We can change it back and see if spidering is ok but someone will need to keep an eye on things.

Collapse
Posted by Richard Hamilton on
Quite a lot of info in this thread so can I just clarify a couple of points please.

1) Are we saying that the robots detection module that Philip Greenspun wrote about in 'The Book' has no place in the ACS anymore because cloaking pages is considered underhand and will result in your site being blacklisted?
2) Are we also concluding that some of the assumptions that Philip made in relation to content that the search engines would not index are no longer correct (such as the impact of frames and other pretty content) and that search engines will now follow links with extensions such as .tcl, .cgi and others and do their best to index the content thereby rendering the acs robots module redundant?
3) Someone earlier suggested a link to all postings somewhere visually inconspicuous on the site. Is this a good idea or can anyone think of a better way to do it?

Regards
Richard
Collapse
Posted by Tilmann Singer on
Regarding the cloaking issue I remember that once a competitors website did that. They registered a bunch of bogus domains and created hundreds of sub-domains, which all redirected to the competitors main page normally, but when called with a user agent of google (I actually tried it myself), they returned a list of links to all the other bogus websites instead, thus trying to fool the page rank algorythm.

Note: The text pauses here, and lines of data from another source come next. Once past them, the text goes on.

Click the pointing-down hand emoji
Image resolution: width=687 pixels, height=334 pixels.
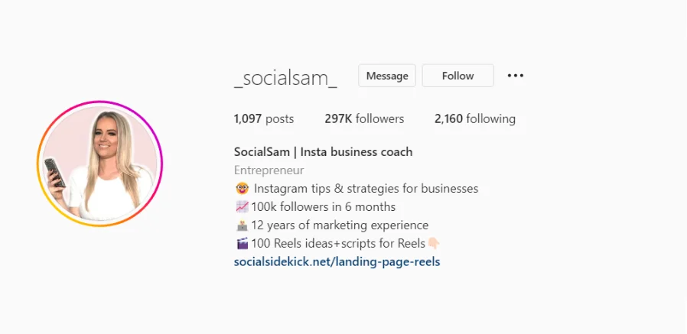pos(434,243)
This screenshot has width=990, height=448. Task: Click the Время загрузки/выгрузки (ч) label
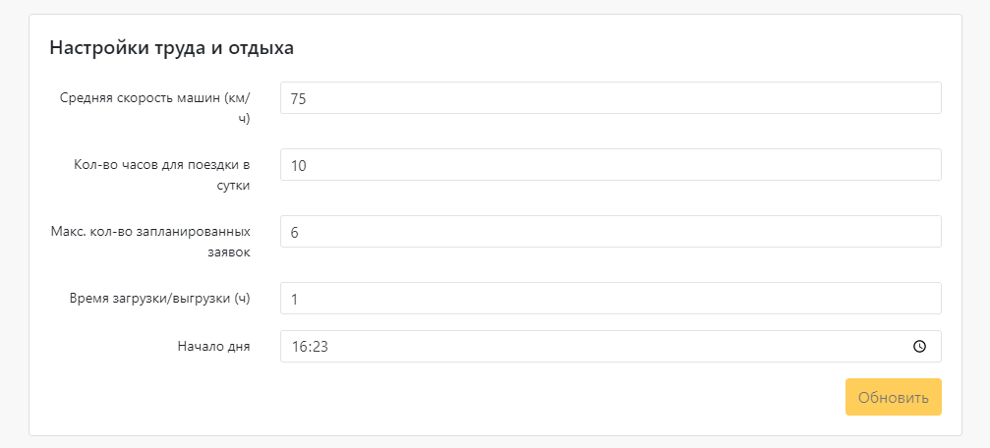159,299
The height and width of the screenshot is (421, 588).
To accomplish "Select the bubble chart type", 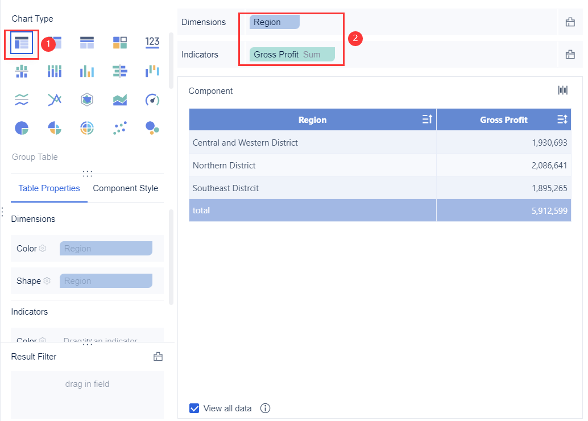I will 152,127.
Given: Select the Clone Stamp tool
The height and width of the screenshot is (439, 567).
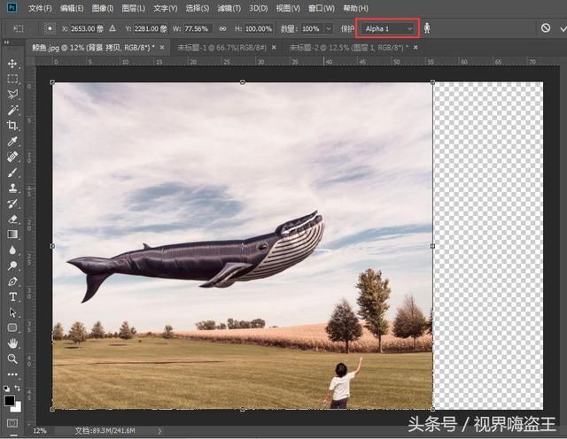Looking at the screenshot, I should click(x=12, y=188).
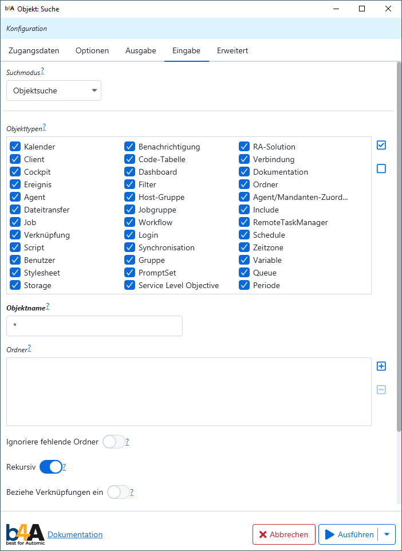This screenshot has height=551, width=402.
Task: Open help icon next to Objektname
Action: [48, 306]
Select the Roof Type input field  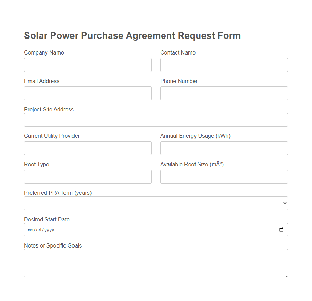coord(88,177)
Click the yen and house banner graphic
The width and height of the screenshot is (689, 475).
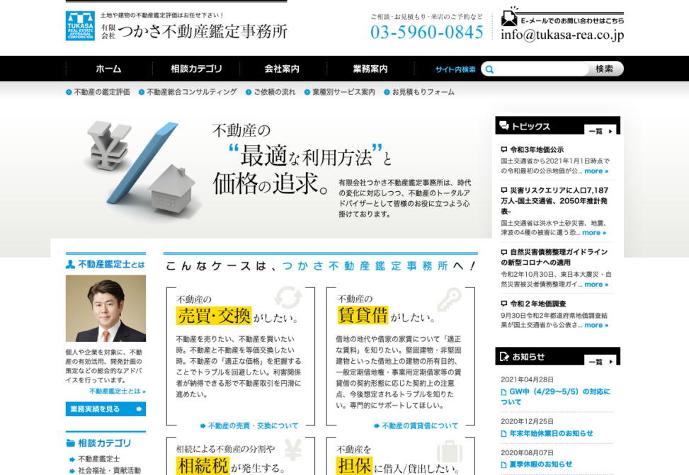point(142,170)
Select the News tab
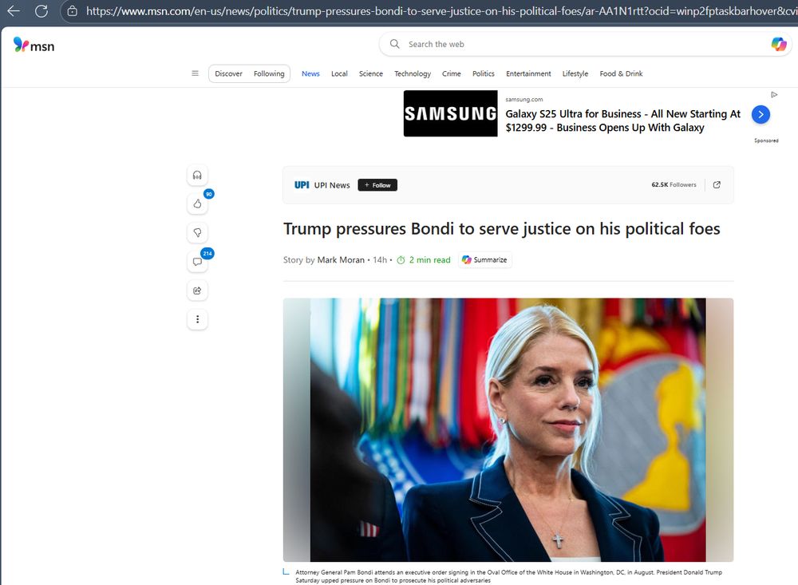The width and height of the screenshot is (798, 585). 310,73
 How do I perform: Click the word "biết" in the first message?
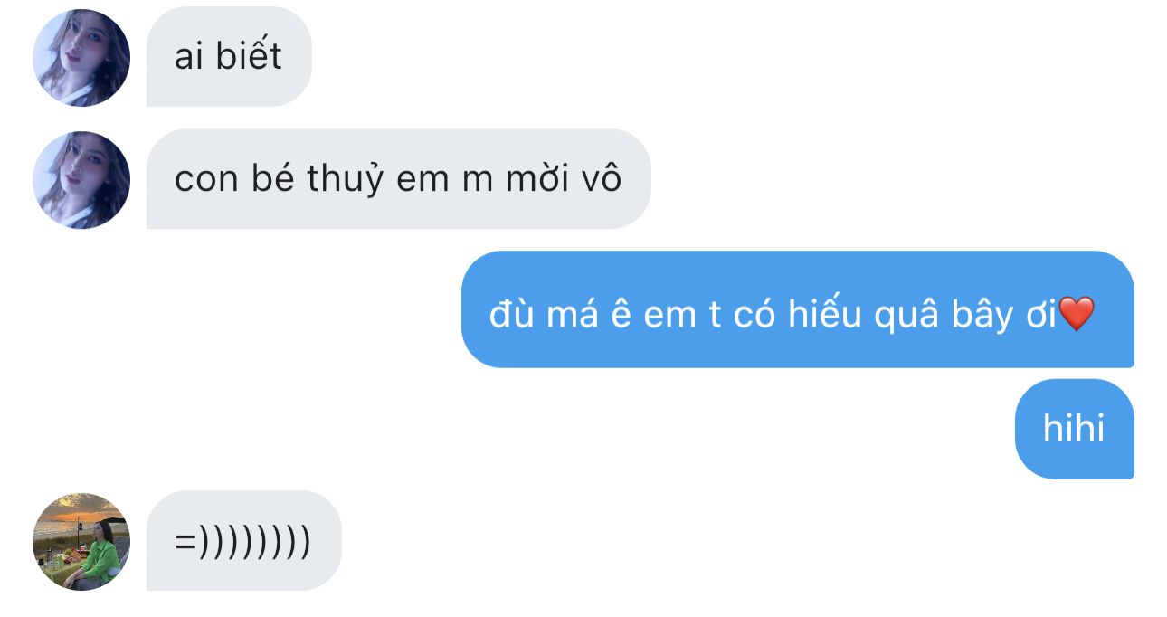[249, 57]
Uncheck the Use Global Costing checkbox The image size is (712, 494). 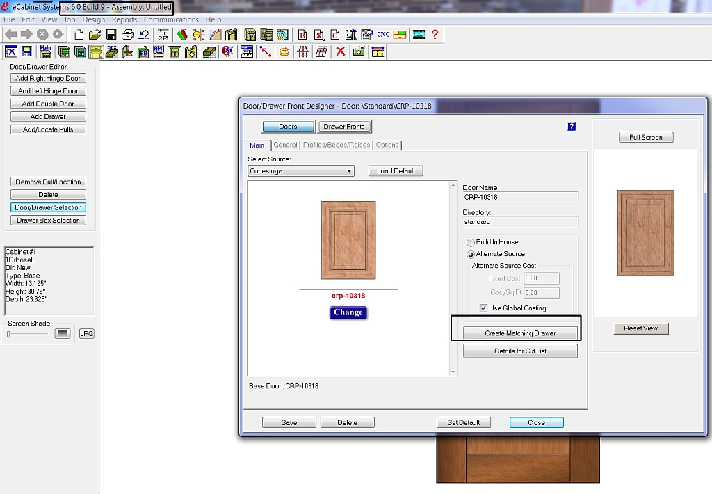point(483,308)
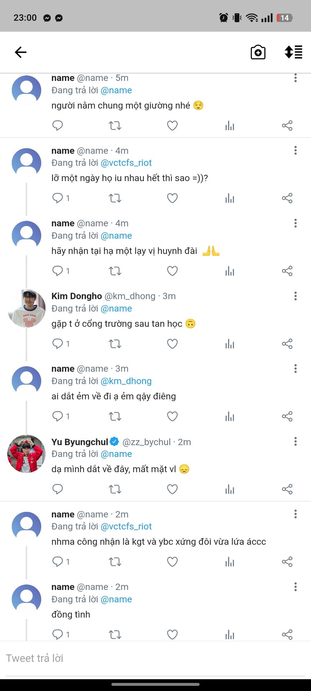Reply to Kim Dongho's tweet
This screenshot has width=311, height=691.
click(x=58, y=344)
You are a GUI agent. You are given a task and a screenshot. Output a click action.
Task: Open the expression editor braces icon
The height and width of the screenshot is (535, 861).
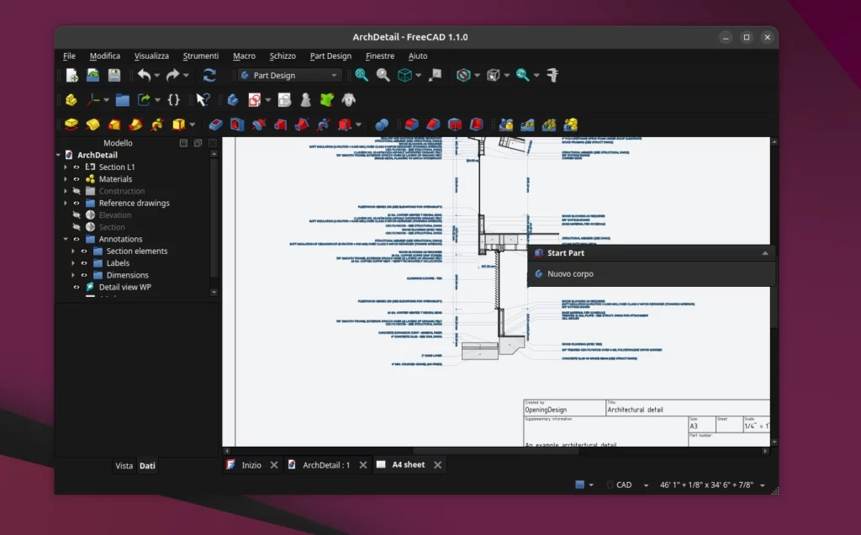(174, 99)
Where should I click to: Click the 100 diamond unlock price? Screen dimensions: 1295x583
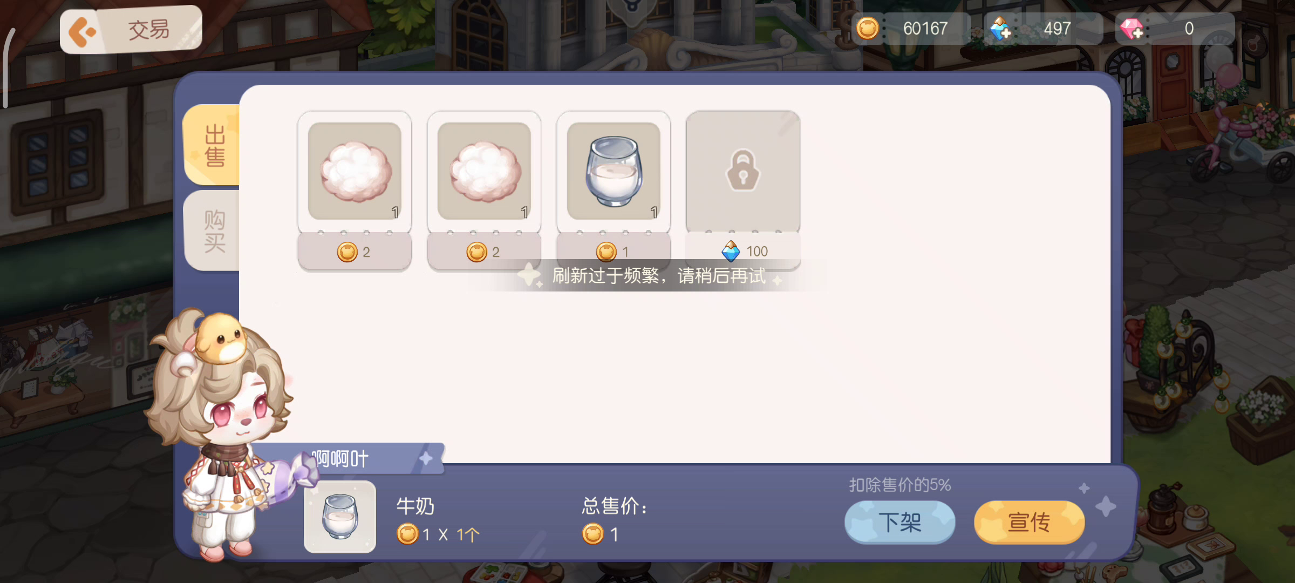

I mailed google and they said they were working on techniques to automatically detect and ban such sites, and banned the offending one manually. That was a few years ago, and the source for my assumption that returning different content based on googlebot user-agent header might be a bad idea. It might as well be though that they have a way of distinguishing between sites that try to fool the pagerank mechanism and those that only return more search engine friendly content, although I can't imagine how that would work 100% reliably.

Anyway, speculations about google behaviour could be continued endless I guess, but that is not my intention. Ok, a last one: I think if we remove the restriction in robots.txt (and the site doesn't fall over when being indexed) then google will index the full site including all postings after some time, and neither query variables nor the paginator on the forums index page will scare it away.